Over the last year, the average asking price of Spanish property has decreased from €267K to €244K - an 8.5% reduction, according to the Tinsa House Price Index, which tracks real estate conditions in Spain. The price of Spanish inland property has decreased 25.9% since 2007. Year-over-year price decline is 11%.

Coastal property suffered even more, posting a 37.2% decline. According to the August 15th report:

In terms of the cumulative decline in house prices by region since peak prices, there was a 37.2% fall in July for the Mediterranean Coast; followed by 33.5% for Capitals and Major Cities, 32.1% for Metropolitan Areas, 29.2% for the Balearic and Canary Islands and 25.9% for Other Municipalities.

Fig. 2: Y-O-Y losses by region

(Source: Tinsa Quarterly Report)

Those of my readers who enjoy the benefits of a Classical education will appreciate the similarities with the Roman housing market during the last days of the Roman Republic.

Marcus Licinius Crassus - by all accounts the richest Roman of them all - organized numerous fire-fighting units in Rome. At the time, the Seven Hills of Rome were filled with closely packed, ramshackle tenements made of cheap wood. When a fire would start anywhere in the city, Crassus' fire-fighting units would quickly go running to the site. Crassus would then show up in person and begin haggling over the price of the house with the distraught owner. If the owner agreed to Crassus's "fire-sale" price, the Roman Senator would signal his fire-men, who would immediately put out the fire. If the owner was stubborn, the fire-men would sit and watch the place burn.

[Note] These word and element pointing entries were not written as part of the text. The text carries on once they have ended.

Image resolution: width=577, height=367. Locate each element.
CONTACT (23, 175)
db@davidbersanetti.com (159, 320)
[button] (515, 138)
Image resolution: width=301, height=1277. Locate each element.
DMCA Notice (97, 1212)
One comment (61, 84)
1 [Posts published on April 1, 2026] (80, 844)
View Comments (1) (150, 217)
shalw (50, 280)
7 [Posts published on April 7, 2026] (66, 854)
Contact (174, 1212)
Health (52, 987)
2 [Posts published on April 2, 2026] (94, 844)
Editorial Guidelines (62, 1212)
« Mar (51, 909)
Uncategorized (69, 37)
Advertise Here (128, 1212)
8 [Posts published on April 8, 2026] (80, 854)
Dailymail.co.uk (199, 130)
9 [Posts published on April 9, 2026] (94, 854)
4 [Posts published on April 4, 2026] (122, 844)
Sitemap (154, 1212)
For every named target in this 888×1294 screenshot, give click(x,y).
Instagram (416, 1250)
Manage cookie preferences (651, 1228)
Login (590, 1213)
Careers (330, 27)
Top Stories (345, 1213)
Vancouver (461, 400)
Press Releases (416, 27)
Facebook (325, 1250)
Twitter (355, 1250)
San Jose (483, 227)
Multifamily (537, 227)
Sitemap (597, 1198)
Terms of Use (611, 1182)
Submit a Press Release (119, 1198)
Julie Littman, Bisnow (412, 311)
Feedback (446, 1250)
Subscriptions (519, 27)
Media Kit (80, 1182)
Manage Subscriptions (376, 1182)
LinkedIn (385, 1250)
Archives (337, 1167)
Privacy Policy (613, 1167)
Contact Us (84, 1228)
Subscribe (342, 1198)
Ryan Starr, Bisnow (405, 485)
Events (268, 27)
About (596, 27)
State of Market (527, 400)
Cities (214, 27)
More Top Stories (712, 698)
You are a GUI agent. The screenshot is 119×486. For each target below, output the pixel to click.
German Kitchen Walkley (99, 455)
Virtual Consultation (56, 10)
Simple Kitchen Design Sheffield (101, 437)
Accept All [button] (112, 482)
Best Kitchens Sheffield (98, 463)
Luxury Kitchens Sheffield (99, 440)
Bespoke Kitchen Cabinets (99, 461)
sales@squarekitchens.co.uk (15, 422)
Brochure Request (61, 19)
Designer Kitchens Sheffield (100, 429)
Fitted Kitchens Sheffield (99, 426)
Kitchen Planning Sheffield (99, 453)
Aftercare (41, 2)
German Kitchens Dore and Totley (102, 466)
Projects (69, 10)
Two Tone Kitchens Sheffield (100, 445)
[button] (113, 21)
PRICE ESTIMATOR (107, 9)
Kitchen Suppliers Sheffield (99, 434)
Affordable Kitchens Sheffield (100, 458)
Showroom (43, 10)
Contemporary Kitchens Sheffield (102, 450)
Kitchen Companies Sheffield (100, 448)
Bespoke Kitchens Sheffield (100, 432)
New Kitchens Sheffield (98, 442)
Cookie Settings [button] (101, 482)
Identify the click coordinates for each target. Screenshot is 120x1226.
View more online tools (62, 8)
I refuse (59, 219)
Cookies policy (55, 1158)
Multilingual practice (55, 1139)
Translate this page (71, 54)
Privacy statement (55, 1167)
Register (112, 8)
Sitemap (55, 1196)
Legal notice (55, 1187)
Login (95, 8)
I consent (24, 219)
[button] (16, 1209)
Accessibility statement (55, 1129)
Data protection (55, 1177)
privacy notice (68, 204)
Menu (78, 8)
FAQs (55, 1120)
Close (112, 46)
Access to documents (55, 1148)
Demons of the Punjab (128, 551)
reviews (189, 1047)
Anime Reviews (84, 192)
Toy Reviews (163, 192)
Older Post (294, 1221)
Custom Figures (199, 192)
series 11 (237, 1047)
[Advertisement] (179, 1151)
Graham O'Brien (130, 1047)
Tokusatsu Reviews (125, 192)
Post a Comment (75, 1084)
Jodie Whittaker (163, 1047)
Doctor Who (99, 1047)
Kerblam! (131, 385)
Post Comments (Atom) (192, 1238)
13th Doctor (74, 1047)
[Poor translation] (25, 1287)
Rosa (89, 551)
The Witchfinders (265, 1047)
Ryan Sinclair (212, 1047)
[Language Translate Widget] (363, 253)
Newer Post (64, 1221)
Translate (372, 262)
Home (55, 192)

After another half-hour or so, Crassus would make a new, lower offer. By this time, the fire would be in real danger of spreading to the adjacent buildings, adding considerable peer pressure to the negotiations. If the owner still held out, Crassus' men would wait another half-hour, and so on.

Fast-forward to today: Spain is burning, the investors in London are currently in Crassus's position, and the Troika represents Spain's neighbors.

The chances of de Guindos succeeding are slim to none. (It would have to be at least a 75% off sale to attract investors, as the original loans were made at bubbly valuations.)

However, for the sake of argument, let's assume the intrepid Finance minister does succeed. Sooner or later the losses on the loans will have be written-off. Will it really matter if the losses are realized by the Spanish government or the Spanish banks? Aren't the two really the same thing, at this point?

Conclusion

The original logic behind the housing boom in Spain was that Europeans would flock to the Costa del Sol and Tropical, as well as towns like Zafra and Baeza for vacation. Originally, they did. Spanish property apparently offered a risk-free, tax-free, high-return investment. Unscrupulous real estate agents during the Boom had little difficulty pitching "hot projects" at ridiculous premiums to credulous Anglo buyers, many of whom went to Spain to buy a holiday house and came home with investments they had no intention of making. Time to pay the piper.

As with Ireland, the key is the transfer price. Look for Spanish REITs to start popping up all over the place in 2013, as the Spanish government/banks balk at the low-ball offers from London. Investors may wish to take advantage of Spanish pride and the resulting bailout turbulence by initiating short positions in the iShares MSCI Spain Index (EWP).